Prior to the biceps injury, Irving had played (and started) in 64 of the Cavs' 67 games. He missed three in January with a knee contusion.
He suffered his latest setback while attempting to steal the ball from Clippers star Blake Griffin in the first quarter.
"(It was) one of those freak plays against a strong individual in Blake,'' Irving said. "I tried to get the ball out of his hands. It went off his forehead. I knew something was wrong when I came to the bench. I just felt just a weird feeling after that play in my shoulder. My arm looked a little different in the biceps area. That's when I knew that I strained it.''
Irving sat out the rest of the game, then had an MRI on Monday after the team flew back to Cleveland. He will accompany his teammates on the bench while healing and travel to road games.

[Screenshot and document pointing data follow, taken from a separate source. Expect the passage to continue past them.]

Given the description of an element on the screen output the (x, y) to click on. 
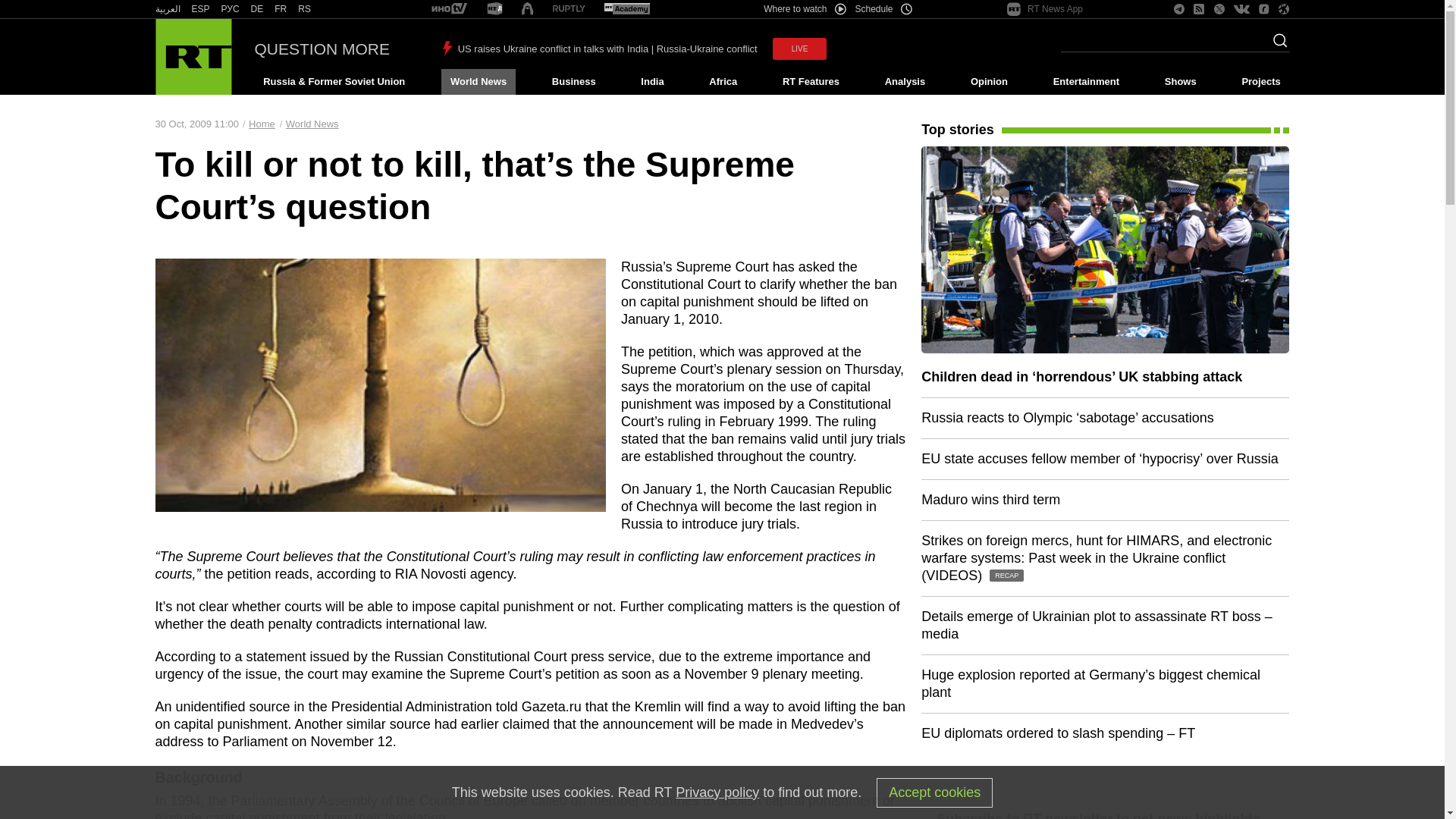
Shows (1180, 81)
RT  (280, 9)
RT  (569, 8)
Opinion (988, 81)
RT  (494, 9)
RT  (626, 9)
Business (573, 81)
Where to watch (803, 9)
Analysis (905, 81)
RT  (230, 9)
RT  (166, 9)
RT  (448, 9)
Africa (722, 81)
RT  (304, 9)
India (651, 81)
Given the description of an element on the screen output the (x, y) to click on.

"We'll see in two weeks," Irving said of his prognosis. "I'm not going to give a definitive answer because I don't know that answer. Like I said, at this point, I'm just going to continue to support my teammates and be on the sideline. Whatever the medical team needs me to do and whatever's in my best interests, I'm going to do.''
Second-year guard Dion Waiters will start in place of Irving, Cavs coach Mike Brown said at shootaround.
"Kyrie is the best player on the team, but it gives other guys the chance to play and show coach things they can do," Waiters said. "We've got to pick it up. Everybody has to be together and play for each other. That's the biggest thing losing a huge piece like that. We have to play the game, move the ball and have fun out there."
The Cavs (26-41) are 1-2 without Irving this season.